La présidence actuelle a annoncé une série de mesures pour accompagner la nation dans ce moment de deuil. Le président Bola Tinubu a dépêché le vice-président à Londres pour organiser le rapatriement du corps, tandis que les drapeaux seront mis en berne à travers le pays pour une durée de sept jours.

Dans son communiqué, la présidence a salué « la contribution historique de Muhammadu Buhari à la nation, son engagement pour la souveraineté et l’unité du Nigeria ». Mais dans les rues d’Abuja et de Lagos, les réactions sont partagées entre respect pour le soldat rigoureux qu’il fut, et rancœur pour l’inefficacité de ses politiques lors de ses années au pouvoir.

Le souvenir que Muhammadu Buhari laissera est celui d’un homme austère, droit mais parfois rigide, rétif aux compromis et à la communication, mais dont la présence rassurait certains segments de la population, notamment dans le Nord.

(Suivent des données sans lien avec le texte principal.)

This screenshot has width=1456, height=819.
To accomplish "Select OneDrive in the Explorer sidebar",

Militaire au parcours discipliné, devenu démocrate tardif, son passage à la tête du Nigeria aura été à l’image de son personnage : franc mais controversé, strict mais clivant, sincère mais parfois désarmé face à la complexité d’un pays-continent.

Le Nigeria, qui lui a offert deux fois les clés du pouvoir, tourne aujourd’hui une page. La mémoire de Muhammadu Buhari s’inscrit désormais dans les annales d’un pays qu’il aura tenté de réformer, sans jamais vraiment parvenir à en guérir les maux profonds.